> Aim of the task: Write the next part of the article on the Albany County Courthouse closing during the COVID-19 outbreak, starting right after its last sentence.

** Text block follows **

The Albany County Courthouse will be close to the public until further notice amid the spread of the novel coronavirus, commonly called COVID-19, across Wyoming and the nation.
The circuit and district courts will continue operating and county employees will come to work to continue providing services, but the public will have to conduct county business online or by phone. Other county buildings will remain open with the exception of the county annex building. However, the public defenders office within the annex will remain open. Go to the Albany County website at http://www.co.albany.wy.us/.
An order from the Wyoming Supreme Court issued Wednesday calls on district and circuit courts to suspend in-person proceedings, except in circumstances where required by law and the constitution. Albany County Attorney Peggy Trent said Wednesday local courts have been moving in that direction and that “those practices are already put in place.”
The County Commission will meet Friday to ratify the actions taken Wednesday and take further action based on what occurs leading up to the meeting.
“It changes so fast,” Commissioner Heber Richardson said . “If the state health officer issues a directive, then all of a sudden what we do changes right then, as fast as we can implement it.”
The county announced on Wednesday morning the formation of a COVID-19 task force to provide guidance to officials as the situation develops, and its first directive for the commission was to close the courthouse. Emergency Management Coordinator Aimee Binning told commissioners Wednesday afternoon that the task force had not made a recommendation at this stage whether county employees should work from home, instead leaving it up to department heads and elected officials.
However, if an employee has recently traveled to an area with high COVID-19 activity, that person needs to self-quarantine for 14 days, said Dr. Jean Allias, Albany County Public Health Officer.
The move comes as the cases of COVID-19 continue to climb in Wyoming, with five identified in neighboring Laramie County just since Tuesday afternoon. The total number of cases at press time Wednesday was 18, with the Wyoming Department of Health reporting it had performed 181 tests at its labs as of that morning.
Richardson said now is a time for planning for what seems like the inevitable spread to some degree of COVID-19 in Albany County.
“It’s not a question of if, but when and how severe,” he said. “We don’t want to overwhelm medical infrastructure and services. The point is everybody needs to not circulate themselves very much and wash their hands a lot, stay home if they can and work from home so we don’t overrun the hospital with people that need help.”
“The number one thing we have to flatten the curve is social distancing to help not overwhelm our health care system,” Allias added.
Ivinson Memorial Hospital had performed eight tests, with six results pending as of Wednesday.
Doug Faus, CEO at Ivinson Memorial Hospital, said even without positive tests, the thought process at the hospital is to assume there are undetected cases of COVID-19 in Albany County and act accordingly by avoiding public places and social contact.
“Whether we know for sure it’s here or not, I think it makes sense to run our lives as if it is here,” Faus said.

** End of Text block **
** Record set follows **

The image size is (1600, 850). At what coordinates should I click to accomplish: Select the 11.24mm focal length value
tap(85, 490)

** End of Record set **
** Record set follows **

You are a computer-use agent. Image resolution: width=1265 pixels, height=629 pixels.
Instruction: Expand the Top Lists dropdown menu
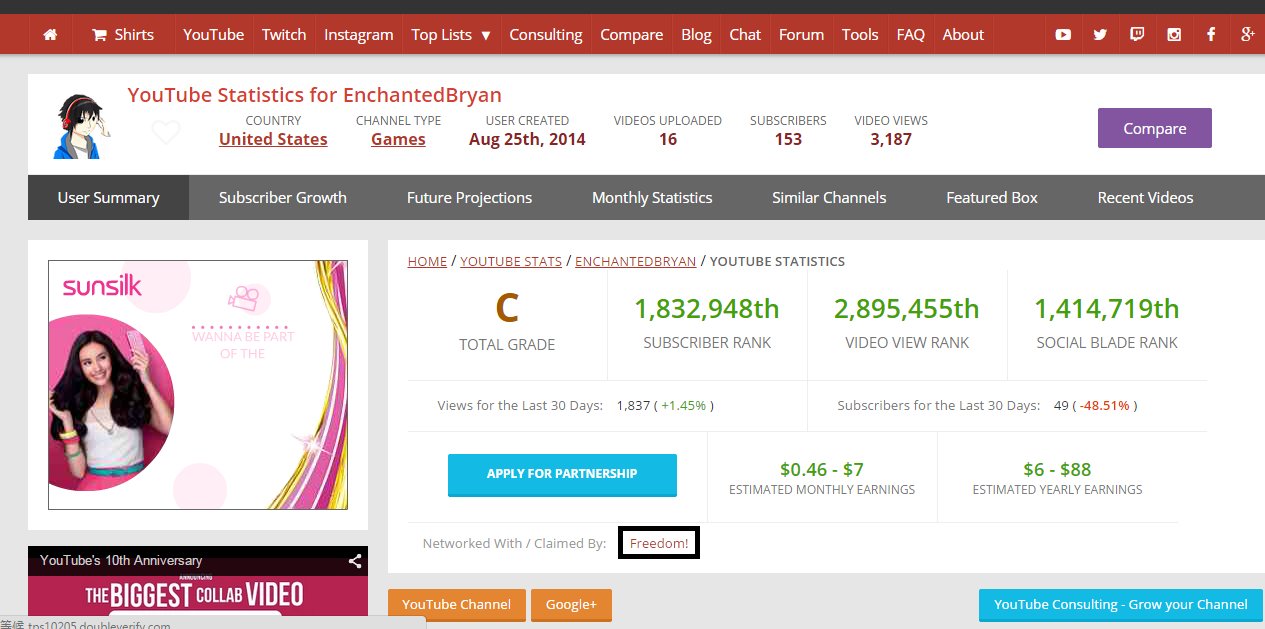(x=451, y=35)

** End of Record set **

> Response:
The community has an opportunity, Faus said, to follow the recommendations and mitigate a worst-case scenario.
“The two scenarios we could see if one, we choose to follow these recommendations and mitigate the rapid spread of COVID-19, or, two, be dismissive to the recommendations and likely contribute to a rapid spread of this virus result in vastly different outcomes,” Faus wrote in an email. “Our hospital is already experiencing the impact of reduced supplies, and if the virus does expand, our resources could be overwhelmed. In networking with colleagues throughout the nation, this shortage is being experienced throughout. It is important for our community to remember that a person may be without symptoms or just have minor symptoms yet still be shedding the virus. That is why the social isolation is necessary.”
Gov. Mark Gordon on Wednesday issued a statement in support of further guidelines coming this week from the Trump administration.
“We should use good judgment, avoid unnecessary travel, keep social gatherings to groups of fewer than 10 people, and use drive-through, pickup or delivery options from our local restaurants,” Gordon said in a statement. “These are going to be perhaps the toughest times any of us will see in our lifetimes. Although absolutely necessary, I recognize the toll these measures will take on those most dependent on a working wage.”
The Albany County Sheriff’s Office also announced the suspension of certain services until further notice.
Effective immediately the following services are limited:
n Finger printing services
n Inmate visitation at the Albany County Detention Center
n All inmate group meetings at the Albany County Detention Center
n Concealed firearms applications and renewals.
Additoinally, VIN inspections will be conducted without face to face contact. Those needing a VIN inspection are asked to call the sheriff’s office at 307-755-3520 for information. The sheriff’s office is asking people not to come to the courthouse for a VIN inspection. Hours for VIN inspection are 9 a.m.-3 p.m. Monday-Thursday and 8 a.m.-noon on Friday. The Laramie Police Department can also perform VIN inspections from noon-4 p.m. Sunday-Wednesday by calling 307-721-2526.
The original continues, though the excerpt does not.